→ PROBLEM DESCRIPTION
Verbatim repeat, images excluded. Give each entry again as written.

→ INFORMATION SHOWN
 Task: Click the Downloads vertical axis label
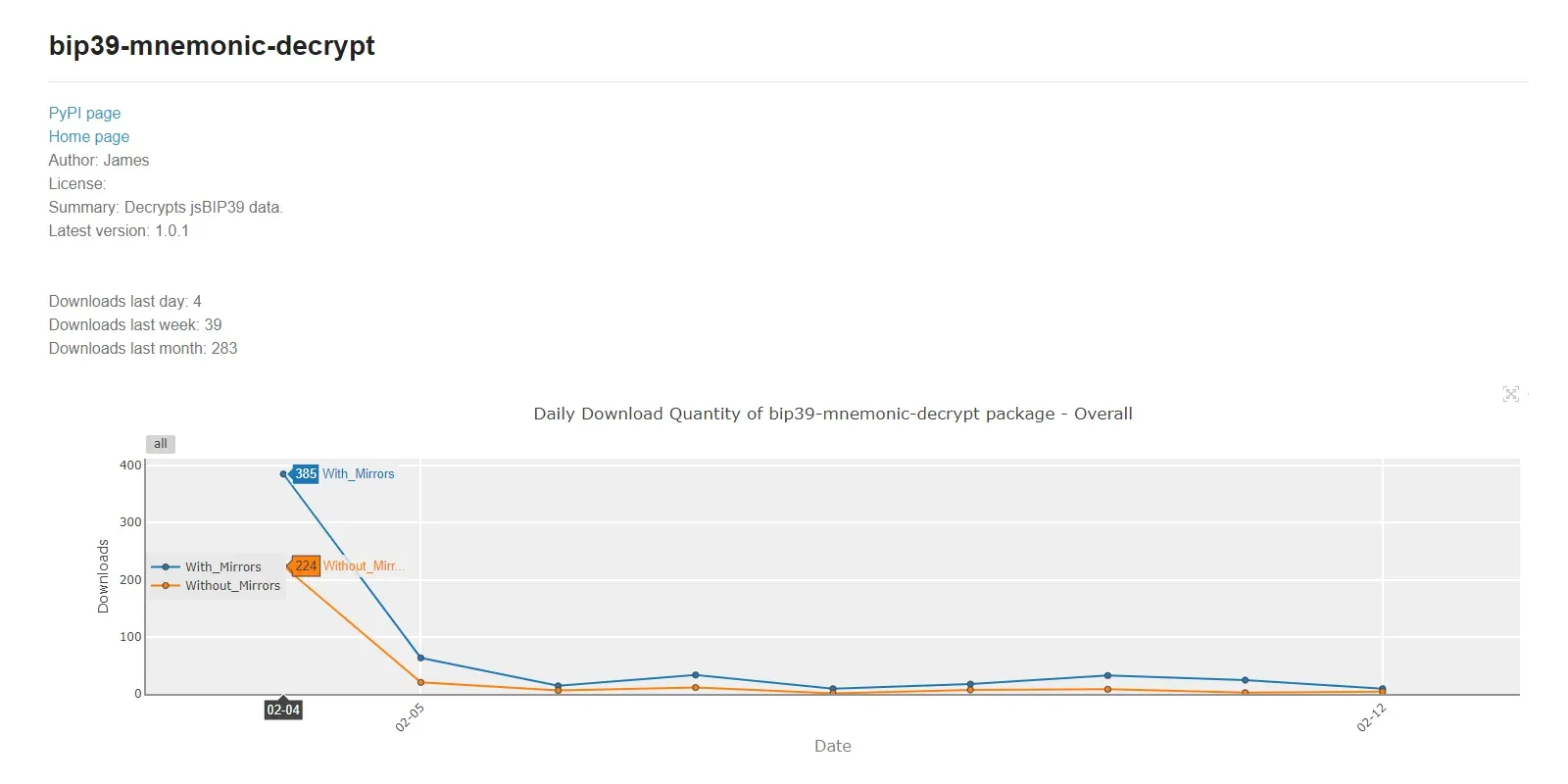[x=104, y=575]
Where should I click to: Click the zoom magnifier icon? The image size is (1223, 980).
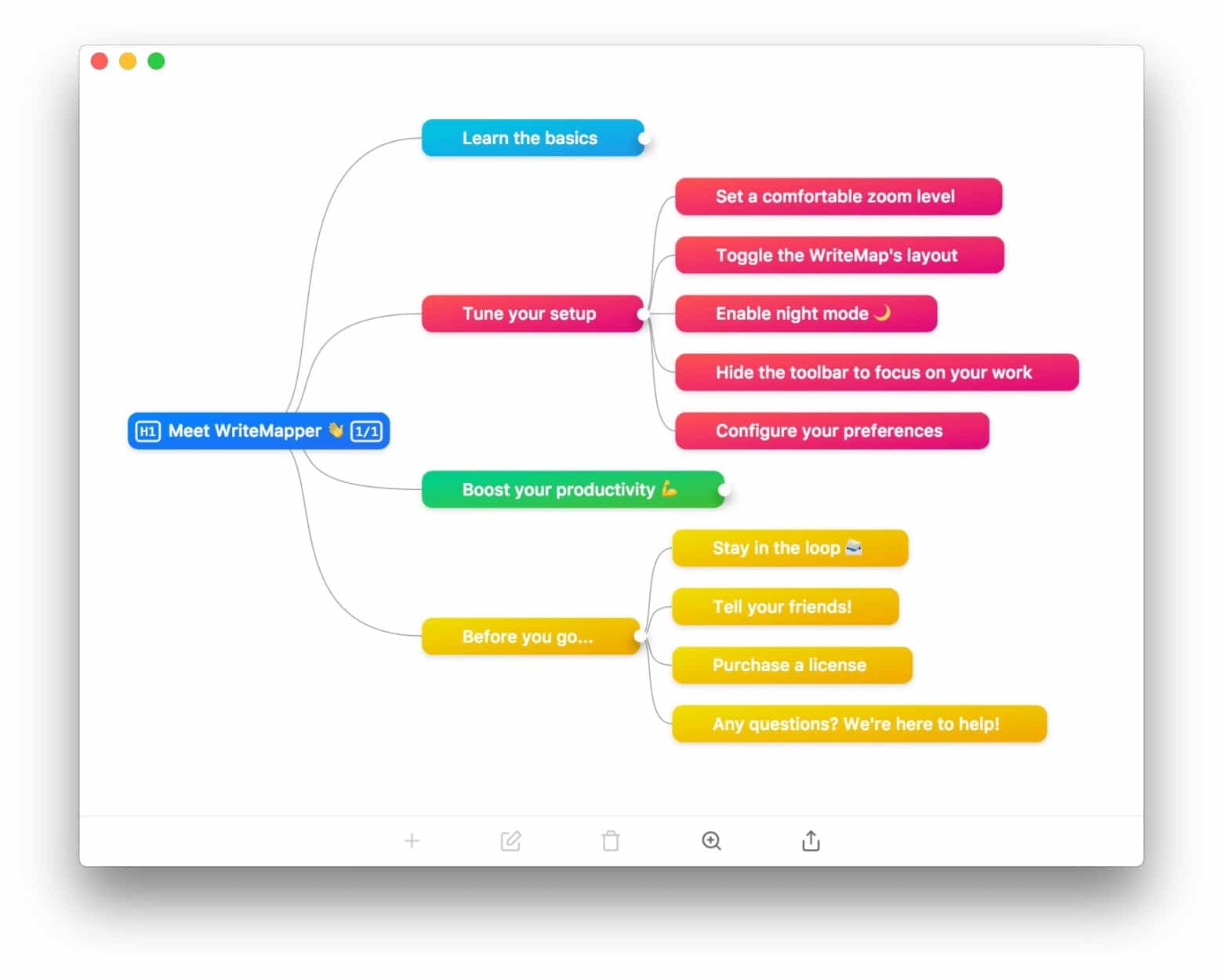711,841
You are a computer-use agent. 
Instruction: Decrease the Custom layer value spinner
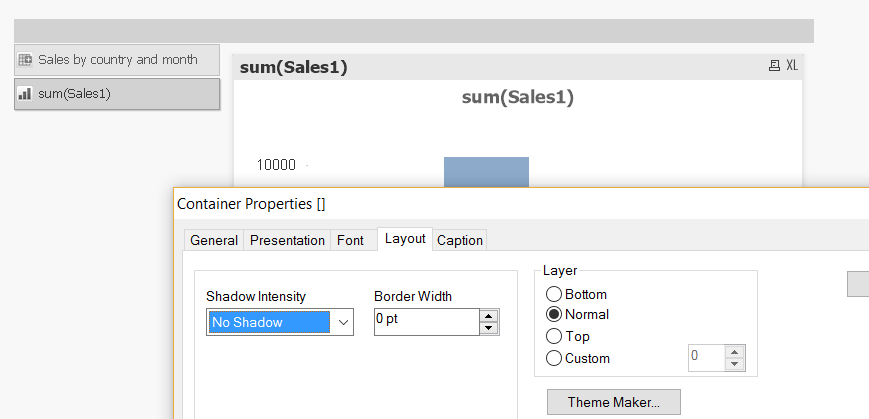[735, 364]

→ FINISHED EXERCISE
 Task: Click the Downloads vertical axis label
[x=104, y=575]
Where should I click to: Click the zoom magnifier icon? The image size is (1223, 980).
711,841
You are a computer-use agent. 
Instruction: Decrease the Custom layer value spinner
[735, 364]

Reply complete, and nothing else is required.